The corporate regulator has called on advisers to dob in rogues and wrongdoers, describing the sector as a “target-rich environment”.
Speaking at a SPAA event in Sydney last week, ASIC senior executive leader, financial advisers, Joanna Bird said cuts to the regulator’s budget have meant ASIC needs to be selective about where to place its investigative resources.
“I would encourage you, where you see wrongdoing, to please report it to us,” Ms Bird said.
“I regulate a target-rich environment – we don’t struggle to find things – but the more information we have the better.
“[This information] can help us choose where we put our resources within that target-rich environment, by informing us about what is going on in the marketplace.”
Ms Bird acknowledged it can be “frustrating” for whistleblowers when the regulator seems slow to act on information, but she assured the audience of SMSF specialists that all tip-offs are treated seriously.
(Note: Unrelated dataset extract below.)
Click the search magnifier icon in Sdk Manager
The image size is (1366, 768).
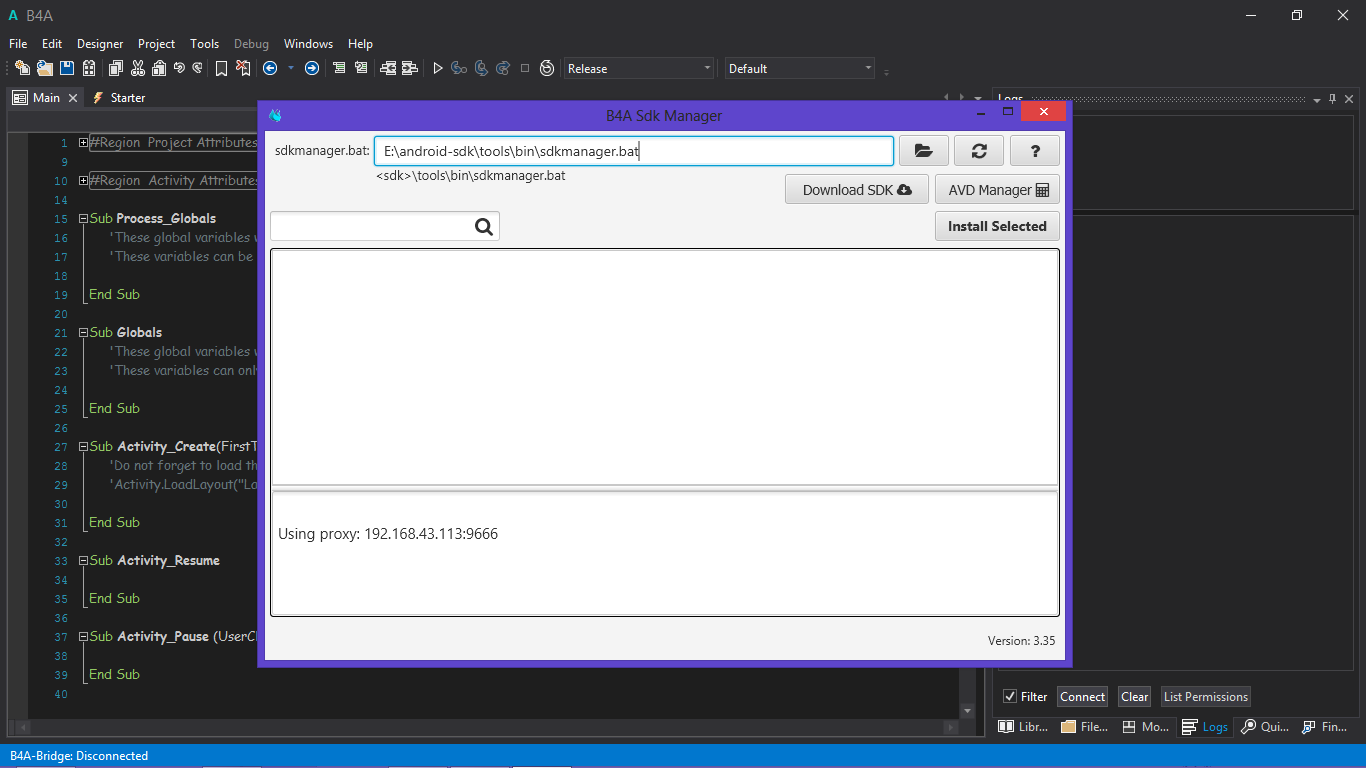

“Every piece of misconduct we receive is analysed, recorded and there for us to look at subsequently,” she said.
The lawyer and regulator also hit back at “reports in the media” suggesting administrative actions – such as licence conditions and banning orders – are an insufficient remedy to wrongdoing in financial services, arguing that “taking away someone’s livelihood” is a very serious regulatory action.
“Administrative actions are preferable [to other remedies such as criminal proceedings] because they have the ability to actually change the way a business is constructed and fix some of the problems,” she said.
At the same time, Ms Bird explained that the FOFA legislation has opened up new “civil penalties” that the regulator may take advantage of when scrutinising misconduct in financial advice, such as breaches of fiduciary duty.
The comments come as the government announces a new Office of the Whistleblower within ASIC and an ASIC-administered adviser register.